Bush Urges Action on Bailout Plan

Posted September 24, 2008 at 9:14pm

President Bush tonight used the highest bully pulpit he has – a primetime address from the White House – to salvage his plan to provide a $700 billion bailout to buy up bad mortgages from banks, suggesting Congress and the American people must agree to it or witness crippling damage to the economy.

Bush, who spoke for about 12 minutes, sketched a frightening view of the economic danger facing the United States, using unusually blunt and even dramatic language. “Our entire economy is in peril,” he said. “The market is not functioning properly. … America could slip into a financial panic” and “millions of Americans could lose their jobs.”

Bush has been mostly absent from the effort to build support for one of the most significant legislative initiatives of his presidency, offering only brief remarks while Treasury Secretary Henry Paulson meets with the press and, along with Federal Reserve Chairman Ben Bernanke, offers hours of testimony on Capitol Hill.

Paulson, Vice President Cheney, White House Chief of Staff Joshua Bolten and other top aides have waged a vigorous lobbying effort on Capitol Hill, while Bush appears to have made little effort to speak directly to Members.

The president outlined an updated view of his proposal, nodding or acquiescing to demands from lawmakers and the presidential candidates, Republican Sen. John McCain (Ariz.) and Democratic Sen. Barack Obama (Ill.).

Bush remained committed to the $700 billion cost of the “rescue package,” saying most or all of it could be recouped as the mortgages recover their value and the government sells them back into the market.

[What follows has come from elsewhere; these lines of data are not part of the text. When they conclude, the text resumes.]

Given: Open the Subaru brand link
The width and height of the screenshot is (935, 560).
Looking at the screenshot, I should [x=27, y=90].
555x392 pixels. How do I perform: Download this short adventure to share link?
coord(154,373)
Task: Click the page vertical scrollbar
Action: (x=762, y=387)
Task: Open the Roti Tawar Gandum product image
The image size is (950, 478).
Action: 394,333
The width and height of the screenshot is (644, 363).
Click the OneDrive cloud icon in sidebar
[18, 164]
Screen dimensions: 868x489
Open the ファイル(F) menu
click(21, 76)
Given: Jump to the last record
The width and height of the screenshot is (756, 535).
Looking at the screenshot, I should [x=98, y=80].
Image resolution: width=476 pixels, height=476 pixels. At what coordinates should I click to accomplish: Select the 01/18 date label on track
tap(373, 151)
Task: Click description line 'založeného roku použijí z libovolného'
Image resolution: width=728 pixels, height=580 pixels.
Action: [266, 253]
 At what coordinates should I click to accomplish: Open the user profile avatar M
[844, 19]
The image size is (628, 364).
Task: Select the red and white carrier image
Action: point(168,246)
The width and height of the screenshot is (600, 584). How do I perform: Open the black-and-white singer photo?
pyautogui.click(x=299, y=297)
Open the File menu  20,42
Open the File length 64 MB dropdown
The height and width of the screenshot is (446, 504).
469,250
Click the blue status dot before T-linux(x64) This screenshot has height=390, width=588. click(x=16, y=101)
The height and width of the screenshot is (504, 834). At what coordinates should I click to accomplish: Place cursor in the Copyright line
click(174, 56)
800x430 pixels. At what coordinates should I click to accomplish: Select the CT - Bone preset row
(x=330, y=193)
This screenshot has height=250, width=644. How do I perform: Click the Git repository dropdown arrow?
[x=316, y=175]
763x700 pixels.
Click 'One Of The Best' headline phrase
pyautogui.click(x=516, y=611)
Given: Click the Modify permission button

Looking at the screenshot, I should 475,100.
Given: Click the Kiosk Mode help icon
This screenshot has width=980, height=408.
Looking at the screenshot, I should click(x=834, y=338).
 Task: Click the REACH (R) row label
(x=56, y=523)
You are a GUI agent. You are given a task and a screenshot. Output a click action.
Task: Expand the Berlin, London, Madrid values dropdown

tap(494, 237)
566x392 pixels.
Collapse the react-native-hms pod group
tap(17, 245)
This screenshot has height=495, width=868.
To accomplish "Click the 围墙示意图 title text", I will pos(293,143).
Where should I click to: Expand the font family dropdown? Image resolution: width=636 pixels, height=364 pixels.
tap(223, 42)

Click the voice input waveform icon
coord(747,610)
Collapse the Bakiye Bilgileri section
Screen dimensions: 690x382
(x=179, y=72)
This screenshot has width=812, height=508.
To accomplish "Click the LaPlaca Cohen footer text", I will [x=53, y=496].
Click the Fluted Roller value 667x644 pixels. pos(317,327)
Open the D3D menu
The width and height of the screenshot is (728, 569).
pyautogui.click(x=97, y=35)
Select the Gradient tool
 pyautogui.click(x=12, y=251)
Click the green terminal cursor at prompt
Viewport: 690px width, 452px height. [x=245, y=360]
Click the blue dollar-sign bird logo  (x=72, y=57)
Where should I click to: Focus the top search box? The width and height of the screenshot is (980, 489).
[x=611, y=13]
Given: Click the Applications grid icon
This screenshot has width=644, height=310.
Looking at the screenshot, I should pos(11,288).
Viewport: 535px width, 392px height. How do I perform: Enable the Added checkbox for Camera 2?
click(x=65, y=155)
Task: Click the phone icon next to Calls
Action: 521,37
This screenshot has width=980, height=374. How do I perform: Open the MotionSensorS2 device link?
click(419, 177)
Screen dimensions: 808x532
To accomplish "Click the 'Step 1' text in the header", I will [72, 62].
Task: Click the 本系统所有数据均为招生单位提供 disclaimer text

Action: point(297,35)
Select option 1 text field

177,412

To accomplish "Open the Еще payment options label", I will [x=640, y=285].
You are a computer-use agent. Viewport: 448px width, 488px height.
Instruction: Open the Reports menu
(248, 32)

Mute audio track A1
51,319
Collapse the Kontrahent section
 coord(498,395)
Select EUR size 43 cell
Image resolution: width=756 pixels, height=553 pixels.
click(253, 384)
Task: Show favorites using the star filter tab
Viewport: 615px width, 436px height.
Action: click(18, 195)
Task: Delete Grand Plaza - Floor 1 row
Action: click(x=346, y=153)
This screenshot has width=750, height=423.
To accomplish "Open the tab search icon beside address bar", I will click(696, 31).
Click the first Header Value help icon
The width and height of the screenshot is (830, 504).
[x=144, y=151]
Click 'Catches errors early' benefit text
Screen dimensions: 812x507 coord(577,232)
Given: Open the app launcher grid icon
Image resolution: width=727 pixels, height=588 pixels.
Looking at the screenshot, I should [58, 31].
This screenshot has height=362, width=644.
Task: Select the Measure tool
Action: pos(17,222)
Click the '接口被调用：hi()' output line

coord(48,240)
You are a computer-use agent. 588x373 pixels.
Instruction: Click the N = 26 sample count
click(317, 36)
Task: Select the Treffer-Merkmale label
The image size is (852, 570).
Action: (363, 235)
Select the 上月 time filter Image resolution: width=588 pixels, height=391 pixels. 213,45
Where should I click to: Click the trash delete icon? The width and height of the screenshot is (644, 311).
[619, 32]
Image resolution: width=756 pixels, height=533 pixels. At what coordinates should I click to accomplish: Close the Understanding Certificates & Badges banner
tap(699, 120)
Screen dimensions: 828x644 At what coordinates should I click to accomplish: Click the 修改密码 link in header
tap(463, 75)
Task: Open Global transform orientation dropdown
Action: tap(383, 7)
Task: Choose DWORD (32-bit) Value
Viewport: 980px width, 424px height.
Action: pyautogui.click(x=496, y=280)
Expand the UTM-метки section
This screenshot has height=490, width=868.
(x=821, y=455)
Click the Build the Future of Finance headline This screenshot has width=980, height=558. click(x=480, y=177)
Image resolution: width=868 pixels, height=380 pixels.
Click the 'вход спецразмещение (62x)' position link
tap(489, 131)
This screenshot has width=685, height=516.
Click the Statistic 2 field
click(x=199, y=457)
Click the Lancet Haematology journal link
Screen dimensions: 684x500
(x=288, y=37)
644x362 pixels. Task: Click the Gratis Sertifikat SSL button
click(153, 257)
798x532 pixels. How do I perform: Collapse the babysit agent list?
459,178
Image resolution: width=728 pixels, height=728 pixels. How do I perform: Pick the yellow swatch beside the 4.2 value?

But he accepted the concept of an oversight board to monitor the process, a key Congressional demand. While not explicitly agreeing to limit the pay of executives whose companies participate in the program, he said those who led the failing businesses should not “receive a windfall.” And he concurred that there should be measures to “ensure taxpayers are protected,” though he wasn’t specific.

The president also took great pains to emphasize his view that the bailout is not so much targeted at Wall Street as it is on Main Street, which would be crushed by the effects of a financial system meltdown.

The remarks came amid a backdrop of wild maneuverings on the campaign trail, with McCain suspending his campaign and seeking to postpone Friday’s debate Obama to join the effort in Washington to craft legislation.

Obama rejected McCain’s approach, saying he would continue his plans, and Democrats slammed McCain for what they said was an attempt to politicize the crisis.

The Commission on Presidential Debates said the show would go on for the good of the public.

There was some indication that voter disgust with Washington might spur the bipartisanship needed to find the way to a deal.

McCain and Obama released a joint statement of principles for the bailout.

“Now is a time to come together – Democrats and Republicans – in a spirit of cooperation for the sake of the American people. The plan that has been submitted to Congress by the Bush Administration is flawed, but the effort to protect the American economy must not fail,” it said.

“This is a time to rise above politics for the good of the country. We cannot risk an economic catastrophe. Now is our chance to come together to prove that Washington is once again capable of leading this country.”

In another unusual move, Speaker Nancy Pelosi (D-Calif.) and House Minority Leader John Boehner (R-Ohio) released a joint statement Wednesday remarking on how well they were cooperating in crafting a bailout deal.

“Working in a bipartisan manner, we have made progress,” Pelosi and Boehner said. “We agree that key changes should be made to the Administration’s initial proposal. It must include basic good-government principles, including rigorous and independent oversight, strong executive compensation standards, and protections for taxpayers.”

But dissatisfaction with Bush’s plan among some Democrats and in conservative ranks runs deep. There are signs that Republicans might not be moved by Bush’s speech.

“Who’s giving the Republican response?” Rep. Thaddeus McCotter (R-Mich.) quipped.